Rio de Janeiro, RJ – Parcerias com os chineses estão fora de discussão para Alexander Seitz, CEO da Volkswagen América do Sul: elas são realidade. A divisão da Ilha da Felicidade, como o executivo alemão chamou a região que está sob sua responsabilidade pelo desempenho positivo por anos consecutivos, trabalha em conjunto com a VW China em um importante projeto que chegará ao mercado no ano que vem, a sucessora da picape Amarok.

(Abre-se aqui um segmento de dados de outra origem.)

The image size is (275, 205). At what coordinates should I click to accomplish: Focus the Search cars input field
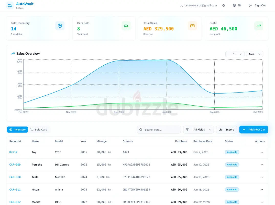click(x=161, y=130)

É só o primeiro de muitos projetos, garantiu Seitz, que tem em seu currículo passagem de cinco anos pela China. Ele disse que estão nos planos da Volkswagen importar carros completos de lá, obviamente tropicalizados para atender aos gostos do consumidor local, e sistemas, como o híbrido, que terá muita coisa desenvolvida em conjunto com a VW China.
“Traremos sistemas e componentes. Colocar na Anchieta [em São Bernardo do Campo, SP], em Taubaté [SP] e em São José dos Pinhais [PR]”, sempre com o objetivo de nacionalizar. “Claro que no início teremos a redução no índice de nacionalização. Mas não podemos depender da volatilidade do câmbio: para ter estabilidade nos custos precisamos produzir localmente.”
Outro ensinamento que os chineses estão trazendo, disse o chairman para a América do Sul, é o da redução dos prazos de desenvolvimento: “Temos que reduzir. Mostramos, com o projeto Patagônia [da nova Amarok], que é possível industrializar um carro em dois anos, em vez dos quatro usuais, com uma redução enorme de investimento graças à colaboração dos chineses”.
Ele citou outros exemplos. Algumas peças que são compartilhadas com outros veículos podem passar por menos quantidade de testes, pois sua qualidade já foi comprovada. São processos que agilizam o desenvolvimento.
Quando provocado se a sucessora da Amarok era um produto chinês Seitz rebateu: “Não trocamos só a chapa e o design externo. De uma lista de 5 mil peças e componentes a equipe local promoveu alteração em 2,5 mil. É uma parceria, não um projeto chinês”.
Mas admitiu que a China é o horizonte de inspiração para o mercado brasileiro atualmente: “A Europa tem regras mais parecidas com os Estados Unidos e eles começarão a trabalhar mais em conjunto. Nós trabalharemos mais em parceria com a VW China”.
Regras para todos competirem de igual para igual
A entrevista que Seitz concedeu a jornalistas, antes da cerimônia que premiou fornecedores da Volkswagen na Ilha Fiscal, no Rio de Janeiro, RJ, foi anterior à mais recente polêmica de cotas para importação de kits desmontados, SKD, e semi desmontados, CKD, com imposto zerado. Mas ele mencionou o processo:
“Não acho válido desmontar um veículo, colocar dentro de um contêiner e despachar no Porto de Xangai para montar aqui. Precisamos pensar em condições equitativas para todos. Eu, como fabricante local, preciso respeitar todas as leis, regulações, impostos, investimento ambiental, que eles não precisam. Precisamos de uma regra um pouco mais rigorosa para SKD, algumas peças têm que ser obrigatoriamente adquiridas localmente”.
Para o chairman da VW América do Sul as novas entrantes teriam que seguir um cronograma para que, gradualmente, fossem obrigadas a substituir a montagem de kits por produção local mais adensada.
Ilha da Felicidade
A Volkswagen América do Sul cresce dois dígitos e é a terceira maior operação da companhia do mundo, depois da alemã e da chinesa, que não têm registrado o mesmo desempenho. Na América do Norte a VW se recuperou um pouco mas ainda não está em situação confortável.
Por esta razão Seitz classificou a região como Ilha da Felicidade: “Felizes, mas não sem trabalho e dedicação. Estamos fazendo as tarefas corretamente, a lição de casa dentro da empresa e somos bem vistos pela matriz, em Wolfsburg. Por esta razão conseguimos aprovar mais investimentos e garantimos uma boa posição para o futuro”.